YEPD液体培养基:溶剂为水,溶质为葡萄糖20g/L、蛋白胨20g/L和酵母粉10g/L。
YEPD固体培养基:为每升上述YEPD液体培养基中添加10g琼脂获得的固体培养基。
下述实施例中的溶氧量或溶氧为相对于如下溶氧量的百分比:即开始接种前将通气量调至10L/min,搅拌为400r/min,维持10min时的溶氧量。
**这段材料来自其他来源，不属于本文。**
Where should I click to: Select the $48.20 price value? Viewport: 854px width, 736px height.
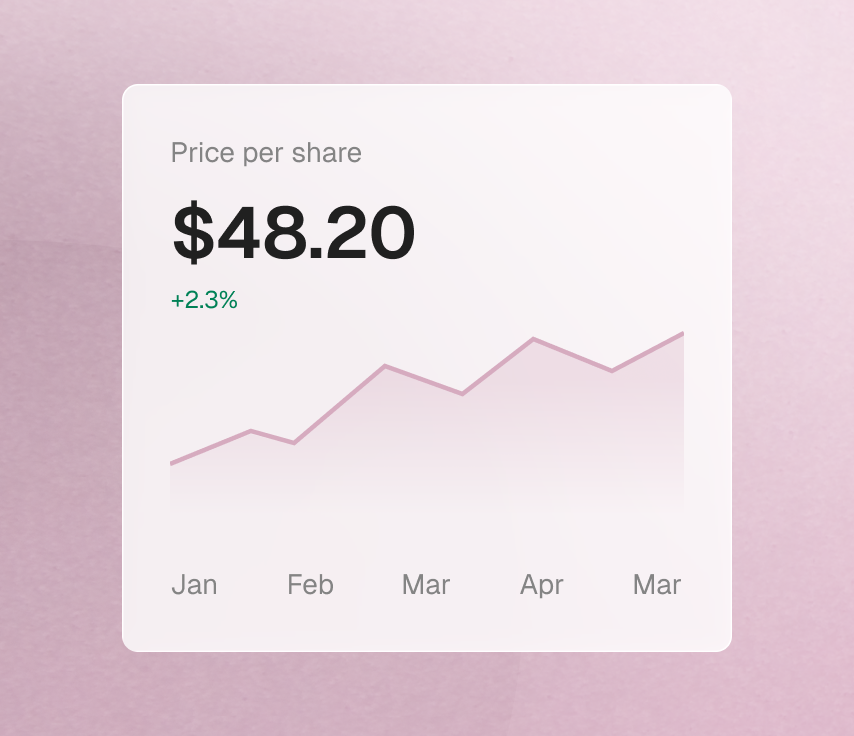pyautogui.click(x=294, y=233)

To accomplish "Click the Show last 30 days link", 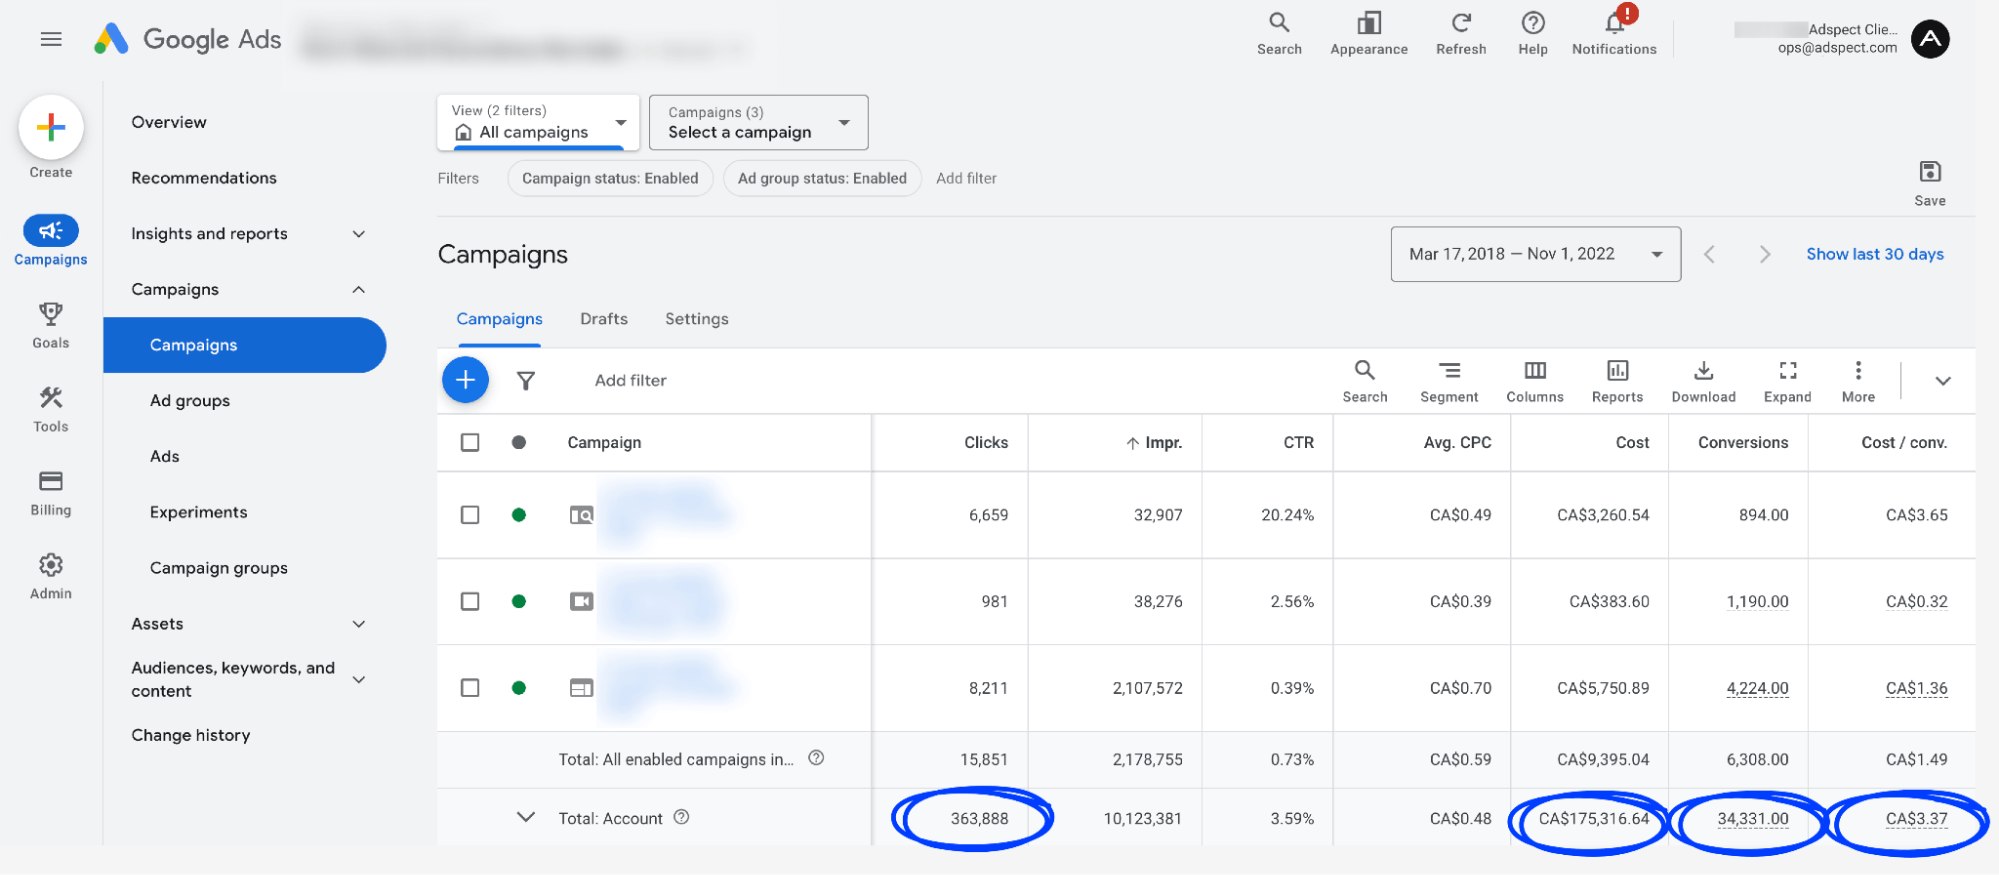I will coord(1874,254).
下述实施例中的残糖量或残糖中的“%”代表每100毫升发酵液中含糖的克数。
实施例1、酿酒酵母(Saccharomyces cerevisiae)的筛选分离与鉴定
1、菌株的分离纯化
取适量的无核白葡萄皮于YEPD液体培养基中培养,30℃、200rpm摇床培养24~48h,将培养液稀释成如下三种浓度梯度:10-1、10-2、10-3后,分别涂布于YEPD固体培养基平板上,每个梯度各两至三板。30℃培养24~48h,观察生长出的菌落形态,将符合酵母菌菌落形态的单菌落挑选出接至YEPD斜面进行培养。
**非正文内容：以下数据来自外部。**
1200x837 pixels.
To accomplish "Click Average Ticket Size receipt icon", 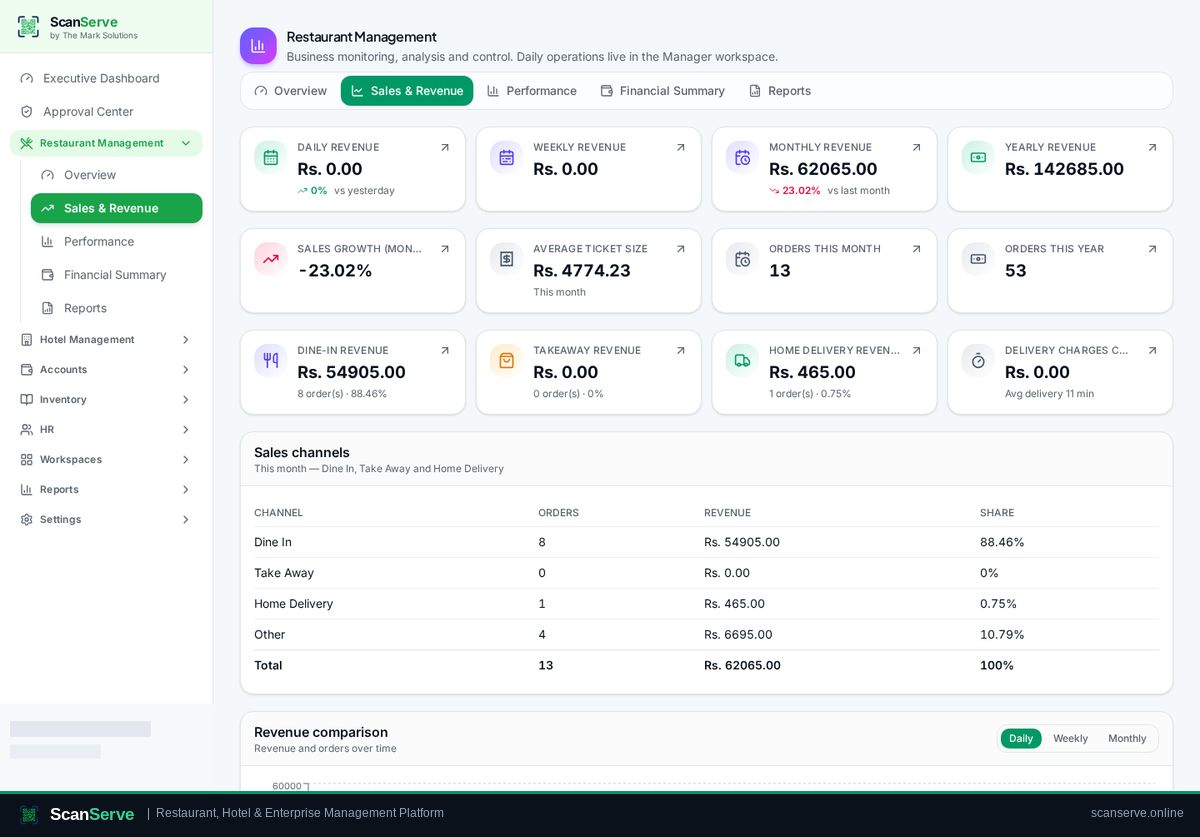I will tap(506, 258).
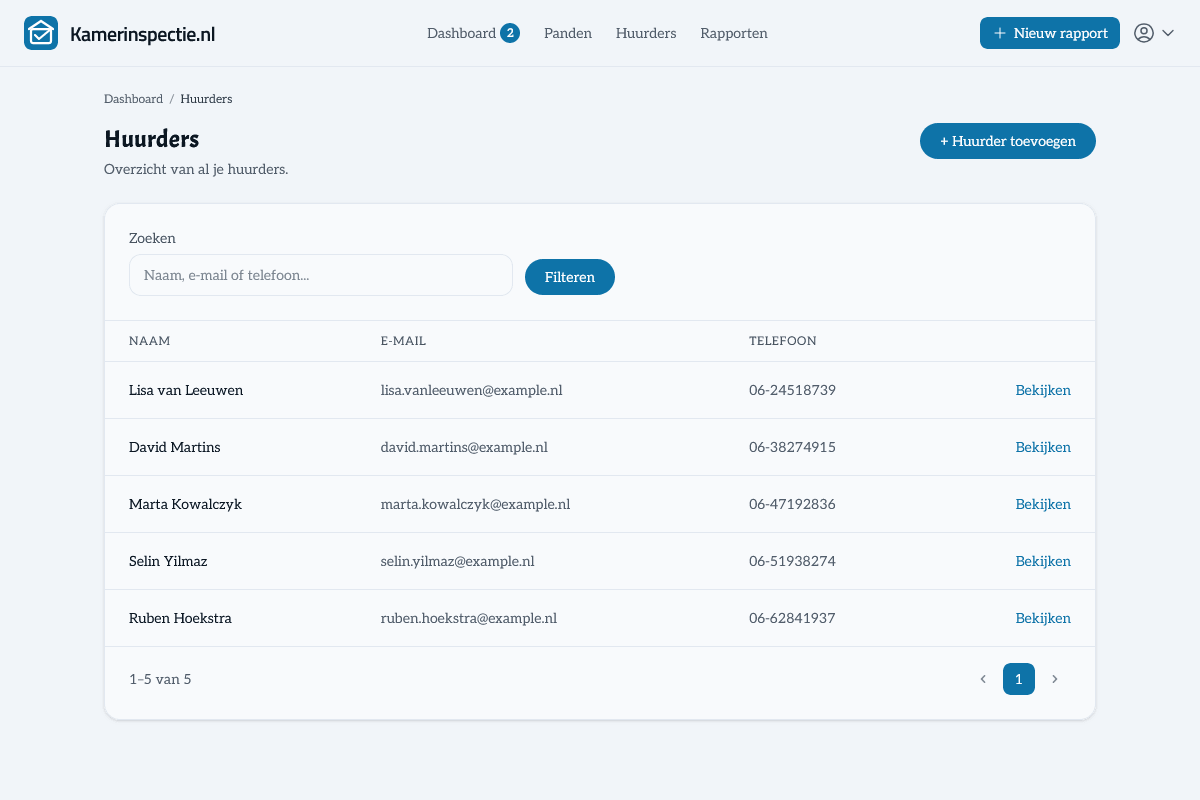This screenshot has height=800, width=1200.
Task: Open Bekijken link for Selin Yilmaz
Action: point(1043,561)
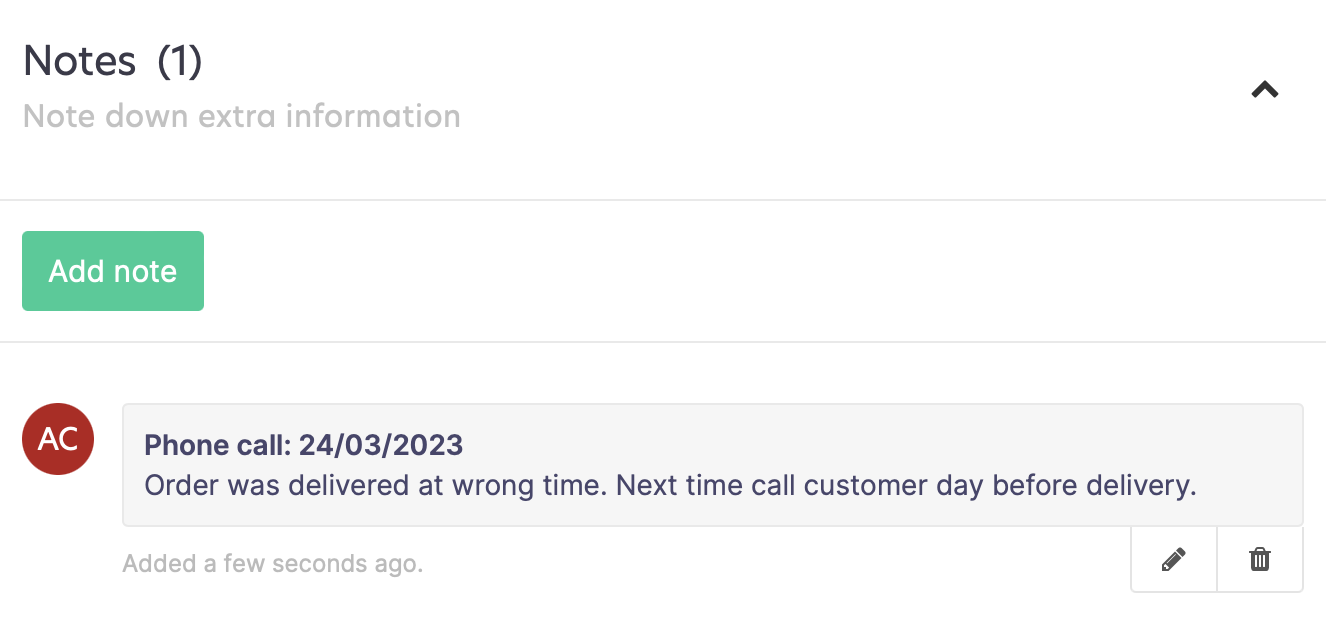Collapse the Notes section with the chevron
The width and height of the screenshot is (1326, 626).
coord(1265,90)
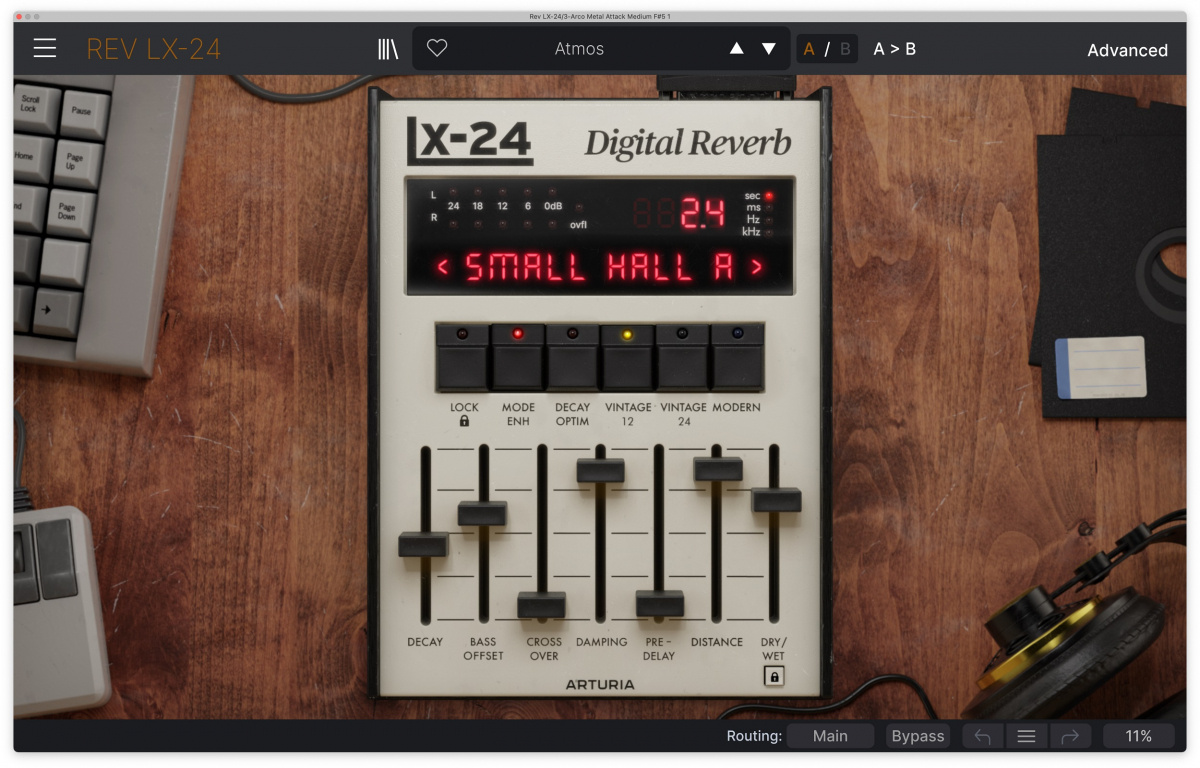Bypass the reverb effect
This screenshot has height=768, width=1200.
917,735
在平板上可以观察到两种单菌落:大菌落和小菌落,均为表面光滑,乳白色菌落。分别从大菌落和小菌落中接菌至YEPD斜面上,30℃培养24h。显微镜观察细胞形态(16×40倍),发现从小菌落接出的菌株细胞个体较小,约为正常酵母细胞的四分之一左右,形状为圆形或椭圆形,多数为单个菌体;从大菌落接出的菌株细胞个体较大,为正常酵母细胞大小,形状为圆形或椭圆形,有明显的出芽生殖。根据上述菌落形态和细胞形态的观察结果,初步认为从大菌落接出的11株菌为酵母菌株,编号为Sa-1~Sa-11。
2、细胞生物量测定
将步骤1从大菌落接出的11株菌分别接种到装有5ml YEPD液体培养基的大试管中,30℃,200rpm摇床培养18~20h,再分别倒入装有50ml YEPD液体培养基的三角瓶中,30℃、200rpm摇床培养20~24h,8000r/min离心5min收集各瓶中的菌体,分别称重,计算生物量。
3、PCR鉴定
从步骤2中挑选一个生物量最高的菌株Sa-10,以酿酒酵母(Saccharomyces cerevisiae)YSF5作为对照,分别提取基因组DNA,再分别以这两株菌的基因组DNA为模板,以酿酒酵母(Saccharomyces cerevisiae)的序列保守区ITS1-5.8S-ITS2为靶序列用引物1和引物2进行PCR扩增,将PCR产物进行0.8%琼脂糖凝胶电泳(结果如图1所示),并进行测序和序列相似性分析(结果如图2所示)。
上述PCR扩增的引物序列如下:
引物1:ITS1:5’-TCCGTAGGTGAACCTGCGG-3’(如序列表序列1所示);
引物2:ITS4:5’-TCCTCCGCTTATTGATATGC-3’(如序列表序列2所示)。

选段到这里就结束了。